Die Potsdamer Staatsanwaltsschaft wirft Hilpert vor, beim Bau der Hotelanlage Ressort Schwielowsee bei Potsdam die Investitionsbank Brandenburgs (ILB) getäuscht und so zu Unrecht 9,5 Millionen Euro kassiert zu haben. Für die Anklage ist es ein schwerer Fall von Subventionsbetrug. Der Prozess war auch deshalb mit Spannung erwartet worden, weil Hilpert - Geschäftspartner ist Ex-Bild-Chef Hans-Hermann Tiedje - beste Drähte in die Politik nachgesagt werden. Nun fiel prompt im Gerichtssaal der erste Name. Danckert, Chef der SPD-Landesgruppe im Bundestag und Unterbezirksvorsitzender in Dahme–Spreewald, gilt als Schwergewicht der brandenburgischen SPD. Als Anwalt hatte er in den 90er Jahren Alexander Schalck-Goldokowski verteidigt. In dessen Imperium hatte Hilpert mit Antiquitäten gehandelt. Dass Danckert seit Sommer letzten Jahres hinter den Kulissen für Hilpert aktiv war, war bislang nicht bekannt. Deshalb war der Schlagabtausch so brisant.

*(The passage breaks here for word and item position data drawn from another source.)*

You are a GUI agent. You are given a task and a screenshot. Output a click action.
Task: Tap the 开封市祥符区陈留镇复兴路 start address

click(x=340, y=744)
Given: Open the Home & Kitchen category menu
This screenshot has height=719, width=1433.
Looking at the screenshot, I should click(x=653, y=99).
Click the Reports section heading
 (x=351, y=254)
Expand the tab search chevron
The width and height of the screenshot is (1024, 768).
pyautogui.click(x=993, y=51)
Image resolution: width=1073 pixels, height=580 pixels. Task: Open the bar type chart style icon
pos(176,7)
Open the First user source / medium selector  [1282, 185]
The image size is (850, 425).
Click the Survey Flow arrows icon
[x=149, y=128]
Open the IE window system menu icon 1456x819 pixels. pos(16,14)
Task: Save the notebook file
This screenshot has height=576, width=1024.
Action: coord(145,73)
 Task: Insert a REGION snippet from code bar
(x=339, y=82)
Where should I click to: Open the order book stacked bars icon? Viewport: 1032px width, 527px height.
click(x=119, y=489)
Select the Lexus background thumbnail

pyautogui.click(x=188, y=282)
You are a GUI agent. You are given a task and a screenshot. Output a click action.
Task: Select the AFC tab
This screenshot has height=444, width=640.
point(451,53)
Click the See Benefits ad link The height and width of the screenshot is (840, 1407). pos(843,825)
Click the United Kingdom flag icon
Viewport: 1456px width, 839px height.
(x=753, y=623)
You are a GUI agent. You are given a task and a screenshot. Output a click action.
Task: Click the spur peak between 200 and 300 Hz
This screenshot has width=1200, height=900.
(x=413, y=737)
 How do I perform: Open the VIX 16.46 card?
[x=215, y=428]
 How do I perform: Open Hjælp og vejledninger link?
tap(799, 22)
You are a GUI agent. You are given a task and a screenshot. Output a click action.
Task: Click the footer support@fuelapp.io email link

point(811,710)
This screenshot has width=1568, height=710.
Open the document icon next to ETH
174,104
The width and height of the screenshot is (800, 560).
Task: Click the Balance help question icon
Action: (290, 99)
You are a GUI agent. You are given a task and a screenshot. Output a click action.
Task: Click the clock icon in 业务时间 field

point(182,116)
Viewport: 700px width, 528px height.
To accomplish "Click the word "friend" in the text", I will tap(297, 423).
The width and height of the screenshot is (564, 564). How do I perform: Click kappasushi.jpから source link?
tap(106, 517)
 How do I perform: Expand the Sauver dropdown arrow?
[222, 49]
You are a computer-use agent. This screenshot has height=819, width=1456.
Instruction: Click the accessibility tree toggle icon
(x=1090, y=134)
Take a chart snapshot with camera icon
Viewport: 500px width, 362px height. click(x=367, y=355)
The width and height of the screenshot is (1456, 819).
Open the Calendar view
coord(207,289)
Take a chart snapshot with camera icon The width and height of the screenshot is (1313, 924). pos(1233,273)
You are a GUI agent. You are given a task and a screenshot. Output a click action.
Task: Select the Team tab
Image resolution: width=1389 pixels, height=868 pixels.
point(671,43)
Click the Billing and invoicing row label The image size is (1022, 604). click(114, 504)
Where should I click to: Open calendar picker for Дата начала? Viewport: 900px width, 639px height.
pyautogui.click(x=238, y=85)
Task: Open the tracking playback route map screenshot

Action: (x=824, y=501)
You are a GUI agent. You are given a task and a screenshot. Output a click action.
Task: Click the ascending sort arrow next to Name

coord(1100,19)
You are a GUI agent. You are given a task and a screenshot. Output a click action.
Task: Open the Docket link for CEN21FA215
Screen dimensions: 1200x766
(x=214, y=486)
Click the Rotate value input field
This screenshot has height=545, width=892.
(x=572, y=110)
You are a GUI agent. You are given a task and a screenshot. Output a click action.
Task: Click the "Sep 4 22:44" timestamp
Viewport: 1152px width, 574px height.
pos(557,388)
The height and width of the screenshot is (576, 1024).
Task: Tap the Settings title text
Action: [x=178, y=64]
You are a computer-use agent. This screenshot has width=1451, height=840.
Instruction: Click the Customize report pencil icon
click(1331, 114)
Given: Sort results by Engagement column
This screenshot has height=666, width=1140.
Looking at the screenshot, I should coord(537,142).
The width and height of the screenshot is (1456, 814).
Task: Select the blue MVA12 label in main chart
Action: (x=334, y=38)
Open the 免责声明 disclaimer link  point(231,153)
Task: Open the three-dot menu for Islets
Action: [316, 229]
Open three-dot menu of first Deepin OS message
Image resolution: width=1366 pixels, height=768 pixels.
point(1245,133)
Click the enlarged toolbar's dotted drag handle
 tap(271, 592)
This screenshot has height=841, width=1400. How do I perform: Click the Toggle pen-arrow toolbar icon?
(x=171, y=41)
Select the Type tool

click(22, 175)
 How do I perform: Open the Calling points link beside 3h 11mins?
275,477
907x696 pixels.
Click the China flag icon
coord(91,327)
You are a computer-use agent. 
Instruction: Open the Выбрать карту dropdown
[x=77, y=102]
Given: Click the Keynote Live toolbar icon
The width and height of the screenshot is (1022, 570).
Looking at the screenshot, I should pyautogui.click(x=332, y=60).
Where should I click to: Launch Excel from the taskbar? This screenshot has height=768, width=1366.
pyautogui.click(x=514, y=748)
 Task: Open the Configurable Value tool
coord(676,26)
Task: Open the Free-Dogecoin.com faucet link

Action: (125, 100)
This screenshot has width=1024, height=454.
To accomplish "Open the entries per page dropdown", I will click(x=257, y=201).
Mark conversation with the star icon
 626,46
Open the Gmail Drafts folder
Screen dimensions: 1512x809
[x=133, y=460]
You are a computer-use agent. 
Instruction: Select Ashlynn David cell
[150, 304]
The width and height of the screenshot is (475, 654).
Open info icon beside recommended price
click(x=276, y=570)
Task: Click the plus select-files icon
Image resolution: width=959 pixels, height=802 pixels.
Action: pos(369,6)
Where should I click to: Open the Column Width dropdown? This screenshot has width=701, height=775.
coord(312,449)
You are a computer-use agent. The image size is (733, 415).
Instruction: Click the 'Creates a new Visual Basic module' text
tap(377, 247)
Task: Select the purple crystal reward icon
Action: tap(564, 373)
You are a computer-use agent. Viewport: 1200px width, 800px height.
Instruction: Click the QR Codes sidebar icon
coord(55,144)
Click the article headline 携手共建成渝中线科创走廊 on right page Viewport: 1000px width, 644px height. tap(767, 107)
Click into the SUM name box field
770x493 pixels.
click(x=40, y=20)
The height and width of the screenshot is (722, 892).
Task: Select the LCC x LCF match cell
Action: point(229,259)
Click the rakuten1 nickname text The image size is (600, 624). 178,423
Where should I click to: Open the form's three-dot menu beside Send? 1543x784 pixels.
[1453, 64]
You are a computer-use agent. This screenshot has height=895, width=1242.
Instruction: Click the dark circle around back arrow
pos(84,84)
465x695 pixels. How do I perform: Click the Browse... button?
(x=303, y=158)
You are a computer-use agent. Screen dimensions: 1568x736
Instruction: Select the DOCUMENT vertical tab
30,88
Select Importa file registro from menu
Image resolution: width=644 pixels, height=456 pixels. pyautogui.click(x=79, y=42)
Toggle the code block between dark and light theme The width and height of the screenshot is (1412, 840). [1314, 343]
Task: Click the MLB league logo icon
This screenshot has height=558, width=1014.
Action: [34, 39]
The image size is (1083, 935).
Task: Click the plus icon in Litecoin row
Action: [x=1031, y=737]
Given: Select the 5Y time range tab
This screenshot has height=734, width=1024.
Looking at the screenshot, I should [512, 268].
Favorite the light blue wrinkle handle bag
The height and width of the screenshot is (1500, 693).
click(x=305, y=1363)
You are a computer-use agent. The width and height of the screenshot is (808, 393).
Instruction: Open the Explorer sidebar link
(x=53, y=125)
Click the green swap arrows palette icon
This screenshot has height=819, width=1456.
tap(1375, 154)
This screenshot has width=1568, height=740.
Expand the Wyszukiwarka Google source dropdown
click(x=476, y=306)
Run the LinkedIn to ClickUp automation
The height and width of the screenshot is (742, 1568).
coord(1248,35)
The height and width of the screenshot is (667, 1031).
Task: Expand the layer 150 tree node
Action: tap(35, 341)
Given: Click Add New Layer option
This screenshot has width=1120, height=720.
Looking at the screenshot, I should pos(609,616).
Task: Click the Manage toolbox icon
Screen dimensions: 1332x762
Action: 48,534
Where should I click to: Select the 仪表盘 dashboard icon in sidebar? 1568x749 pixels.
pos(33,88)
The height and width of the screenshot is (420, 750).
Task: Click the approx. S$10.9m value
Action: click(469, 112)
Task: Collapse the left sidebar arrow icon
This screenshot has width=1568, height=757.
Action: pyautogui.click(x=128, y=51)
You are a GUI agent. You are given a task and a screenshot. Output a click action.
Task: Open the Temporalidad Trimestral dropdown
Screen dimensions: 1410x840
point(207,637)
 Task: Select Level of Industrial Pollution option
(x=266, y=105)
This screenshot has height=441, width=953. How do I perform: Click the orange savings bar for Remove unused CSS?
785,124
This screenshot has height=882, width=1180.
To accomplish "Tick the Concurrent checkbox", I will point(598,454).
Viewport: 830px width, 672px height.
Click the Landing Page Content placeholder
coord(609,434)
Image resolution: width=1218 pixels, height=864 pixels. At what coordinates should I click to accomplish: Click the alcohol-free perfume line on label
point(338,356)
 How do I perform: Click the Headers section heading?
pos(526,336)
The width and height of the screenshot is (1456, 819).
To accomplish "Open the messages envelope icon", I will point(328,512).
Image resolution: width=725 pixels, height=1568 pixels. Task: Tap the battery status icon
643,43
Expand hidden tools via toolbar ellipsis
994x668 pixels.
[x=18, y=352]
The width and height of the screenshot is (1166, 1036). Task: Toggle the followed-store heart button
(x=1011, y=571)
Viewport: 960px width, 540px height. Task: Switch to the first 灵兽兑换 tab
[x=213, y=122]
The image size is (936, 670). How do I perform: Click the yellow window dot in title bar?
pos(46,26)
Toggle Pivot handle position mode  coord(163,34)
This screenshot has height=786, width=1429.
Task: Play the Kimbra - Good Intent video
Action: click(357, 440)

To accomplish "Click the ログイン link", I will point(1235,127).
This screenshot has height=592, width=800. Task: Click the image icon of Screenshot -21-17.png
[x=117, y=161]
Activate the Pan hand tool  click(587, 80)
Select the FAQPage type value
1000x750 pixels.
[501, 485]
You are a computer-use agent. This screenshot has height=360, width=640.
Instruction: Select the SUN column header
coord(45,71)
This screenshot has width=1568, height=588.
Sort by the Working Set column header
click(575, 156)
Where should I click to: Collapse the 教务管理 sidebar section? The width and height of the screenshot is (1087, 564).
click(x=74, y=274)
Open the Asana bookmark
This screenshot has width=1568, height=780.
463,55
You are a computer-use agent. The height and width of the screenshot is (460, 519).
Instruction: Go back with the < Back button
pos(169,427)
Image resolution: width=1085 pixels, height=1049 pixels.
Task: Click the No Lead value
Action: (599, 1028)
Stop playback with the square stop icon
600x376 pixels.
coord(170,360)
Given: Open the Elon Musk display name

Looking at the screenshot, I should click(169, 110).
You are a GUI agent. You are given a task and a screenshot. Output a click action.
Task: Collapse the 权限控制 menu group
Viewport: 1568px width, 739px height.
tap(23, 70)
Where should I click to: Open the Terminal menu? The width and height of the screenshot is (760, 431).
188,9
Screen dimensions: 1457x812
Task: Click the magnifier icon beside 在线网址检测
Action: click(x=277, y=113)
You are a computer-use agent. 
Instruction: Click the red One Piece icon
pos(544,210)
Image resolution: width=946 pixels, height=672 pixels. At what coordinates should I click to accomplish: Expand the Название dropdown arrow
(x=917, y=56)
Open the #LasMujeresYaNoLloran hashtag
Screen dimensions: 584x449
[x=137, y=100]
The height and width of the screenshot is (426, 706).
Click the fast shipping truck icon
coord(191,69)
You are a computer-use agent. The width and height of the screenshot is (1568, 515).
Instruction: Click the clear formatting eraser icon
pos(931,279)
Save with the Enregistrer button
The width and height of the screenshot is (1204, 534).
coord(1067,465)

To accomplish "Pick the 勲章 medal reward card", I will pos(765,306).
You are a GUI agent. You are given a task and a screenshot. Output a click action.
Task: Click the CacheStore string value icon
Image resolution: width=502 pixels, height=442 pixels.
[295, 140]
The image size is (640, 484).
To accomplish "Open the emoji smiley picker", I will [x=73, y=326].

Sandkuhl rügte wegen der geöffneten Post eines Anwaltes eine „grobe“ Missachtung „elementarer Grundrechte“, den das Oberlandesgericht Brandenburgs inzwischen auch festgestellt habe. „Eine solche Öffnung ist unzulässig.“ Richter Dielitz wiederum sagte zu seiner Entscheidung, er „hatte gute Gründe anzunehmen“, dass Danckert „kein Verteidiger von Herrn Hilpert war.“
Noch deutlicher wurde Oberstaatsanwalt Ivo Mayer. Er wies darauf hin, dass Hilpert neben Sandkuhl längst von den Anwälten Stefan König und Enrico Klingbeil vertreten wird und eine Verteidigerrolle Danckerts im vorigen Jahr bei Haftprüfungsterminen ausdrücklich verneint, aber eine Beratertätigkeit bejaht habe. „Das merkwürdige Insitut eines verdeckten Verteidigers“ sei ihm jedenfalls in seiner Karriere noch noch begegnet, so Mayer. „Es lagen massive Zweifel vor, dass er wirklich Verteidiger ist“. Es habe nahegelegen, dass dass „andere Motive“ eine Rolle spielten. Auch frage er sich, ob „zum Abgeordnetenmandat auch Besuche bei Duzfreunden in der Haft“ gehören. „Das ist mir neu.“ Hintergrund des misstrauisch-restriktiven Umgangs von Gericht und Staatsanwaltschaft mit Danckert war aber dem Vernehmen nach auch ein Vorgang, in den Hilperts frühere Verteidigung verwickelt war. Sie soll versucht haben, einen in Bali lebenden Zeugen - den früheren Chef des Ostberliner Palasthotels - zu beeinflussen.
Hilpert war am 9. Juni 2011 in Potsdam auf offener Straße festgenommen worden und sitzt seitdem in Untersuchungshaft. Diese war vom Oberlandesgericht wegen Flucht - und Verdnunklungsgefahr über die übliche Frist von sechs Monaten hinaus verlängert worden. Der Befangenheitsantrag gegen Dielitz ordnet sich in die Strategie der Verteidgung ein, den Prozess hinauszuzögern. Hintergrund ist offenbar das Kalkül, auf diesem Wege eine Entlassung aus der Untersuchungshaft zu erreichen. Eine erste Rüge der Hilpert–Anwälte, die die vierte Strafkammer des Landgerichtes für unzuständig erklären wollte, hat das Landgericht am Dienstag abgelehnt.